Tickets were sold for each of five evening sessions. A $3.50 combination pass for all five sessions was the best deal with two admissions being offered to each event. An advertisement stated that although there had been an expected heavy demand for the course, some choice seats were still available.

Money collected went into a fund to compensate entertainers who would appear at the Academy the following year. The organizers took particular pride in the fact that they were offering the public a truly first-rate group of recognized talent who would command instant and hearty recognition from the attendees.

Hon. Alfred Taylor kicked off the series on Thursday, Oct. 11 with his celebrated “Life’s Poetry and Pearls,” a speech he had delivered in nearly a hundred cities around the South. He immediately offered his listeners a serious metaphor of human life: “There are heavens of poetry to which no imagination has ever soared; there are firmaments of beauty whose airs no wing has ever tried. Poets have sung since time began – painters, sculptors, and musicians have transferred their dreams to marble, and canvass, and harp strings, yet they have not so much as dipped an oar beneath the surface of that vast ocean of the beautiful whose silvery surf forever breaks on the shadowy shores of human life.”

Bob Taylor brought with him a brand new lecture that he titled, “Sentiment.” It was highly anticipated because attendees knew of Bob’s reputation for powers of pathos, word painting, anecdotes and mimicry: “(Sentiment) hangs a bow in every cloud and sets a star on every horizon. Its morning is a smile; its noon is a joy, its evening a tear. It sweeps the harp strings of human hearts and they thrill with every human passion.”

Bob further amused the crowd with a lighthearted tale: “An old poet of the flowing bowl (punch bowl) came down the village street one bright afternoon swearing he could climb a thorn tree a hundred feet high with a wildcat under each arm and never get a scratch. But the next morning he appeared with a bandage over one eye and a blue knot on his nose and his right arm in a sling. ‘Hello!’ shouted one of his pals. ‘I thought you could climb a thorn tree a hundred feet high and never get a scratch.’ ‘Yes,’ he said in a subdued tone, ‘but I got this comin’ down.’”

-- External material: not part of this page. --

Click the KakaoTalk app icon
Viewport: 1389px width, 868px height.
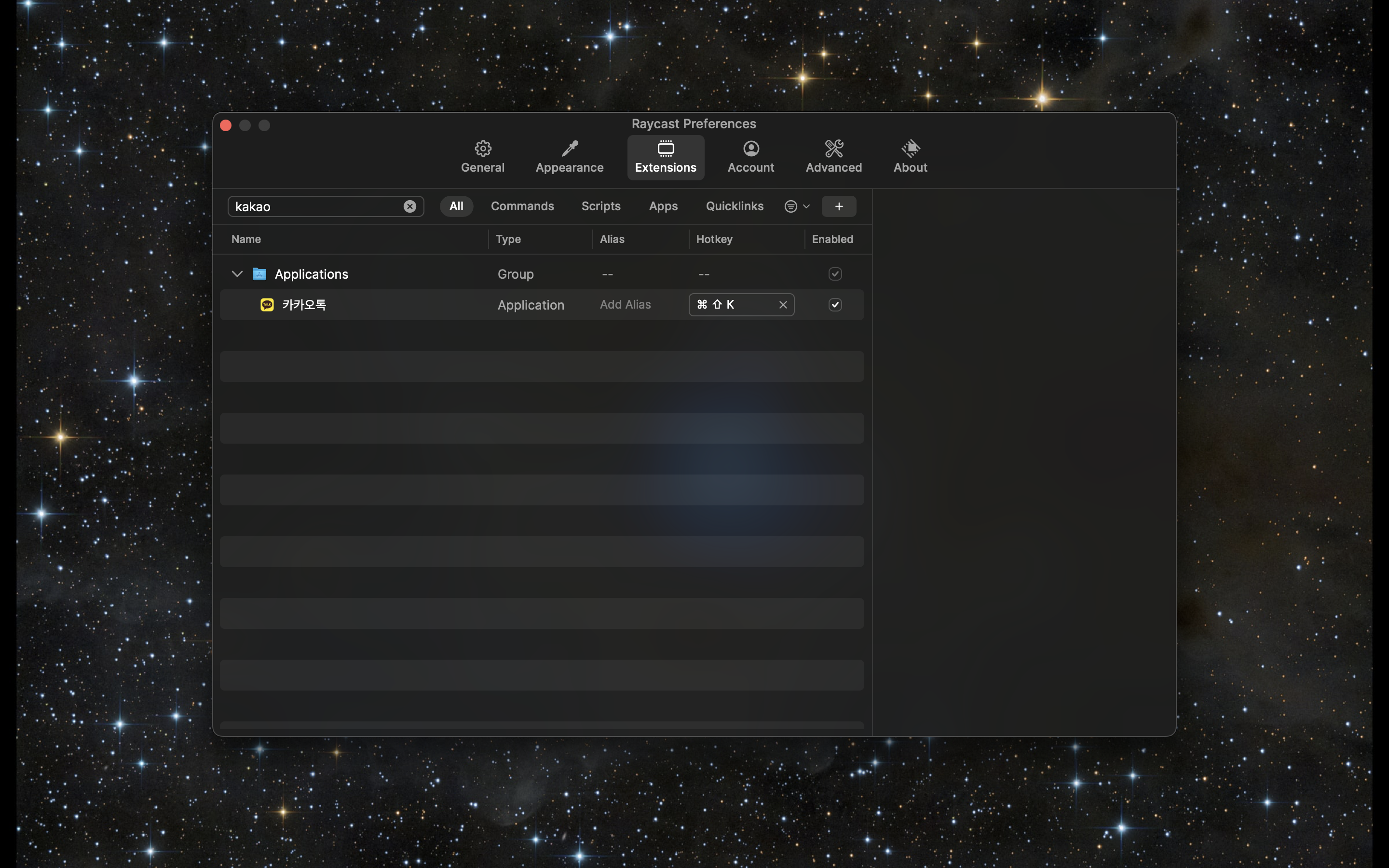click(x=267, y=305)
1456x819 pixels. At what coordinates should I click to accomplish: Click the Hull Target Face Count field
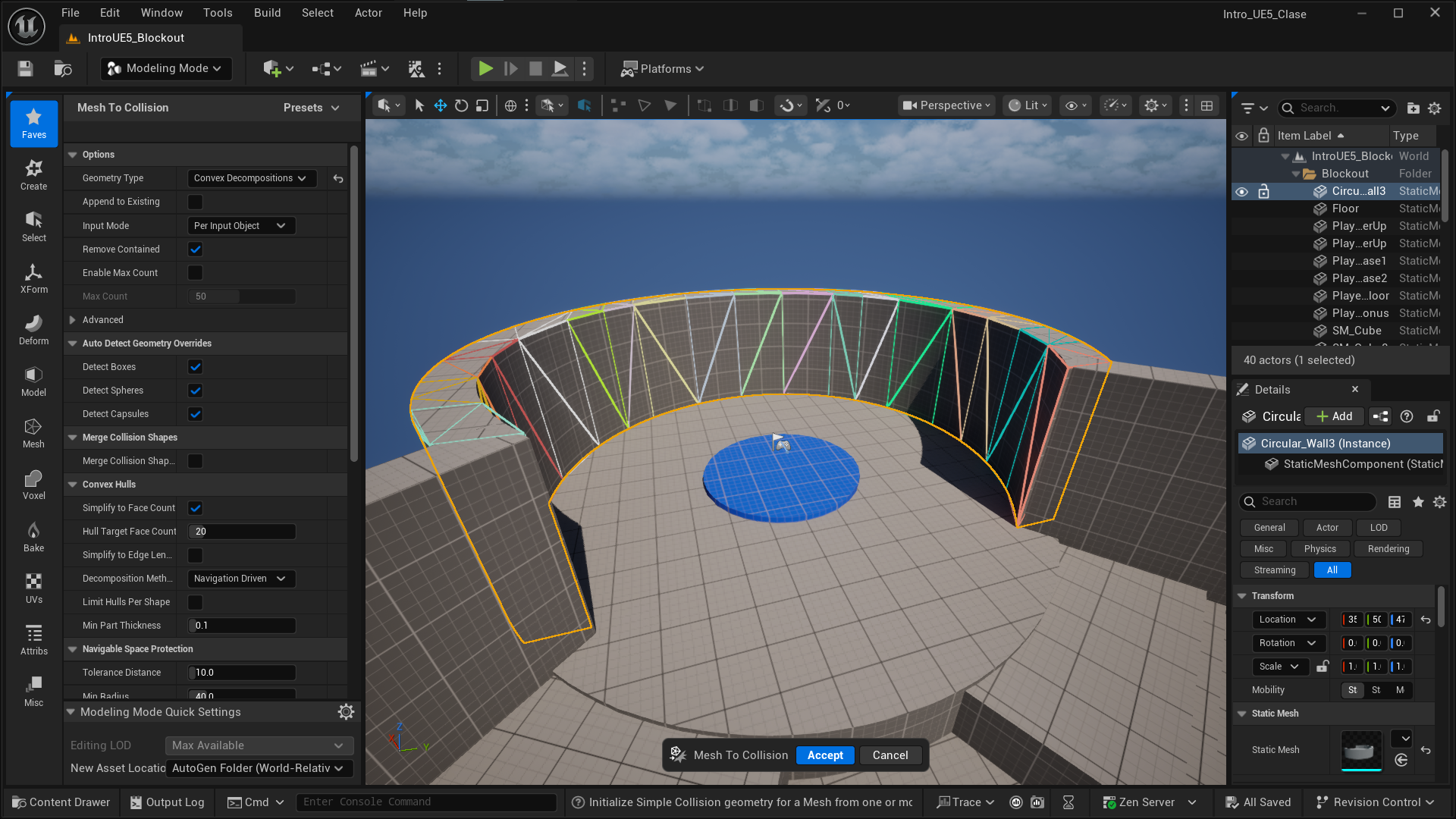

The other three presenters were Hon. George R. Wendling (well known in Richmond, speaking on the subject “Mirabeau and the French Revolution”), Dr. Homer T. Wilson (brilliant Texas natural born orator and humorist presenting a talk titled, “Sparks from the Anvil”) and Hon. Luther Manship (versatile, magnetic and amusing orator lecturing on “Dialects of the Nations”). 

Twenty-one of the speeches that Bob and Alf delivered during their illustrious careers, including the two presented at the Association in 1900, can be read in their entirety in the book, Bob and Alf Taylor – Their Lives and Lectures (Paul Deresco Augsburg, Morristown Book Company, 1925). This is a fascinating work that demonstrates the verbal versatility of the famed brothers.

Two colorful local boys, who always had a warm spot in their hearts for their beloved “Happy Valley,” etched their mark in politics and music and made East Tennesseans especially proud of them. I am categorically one of them.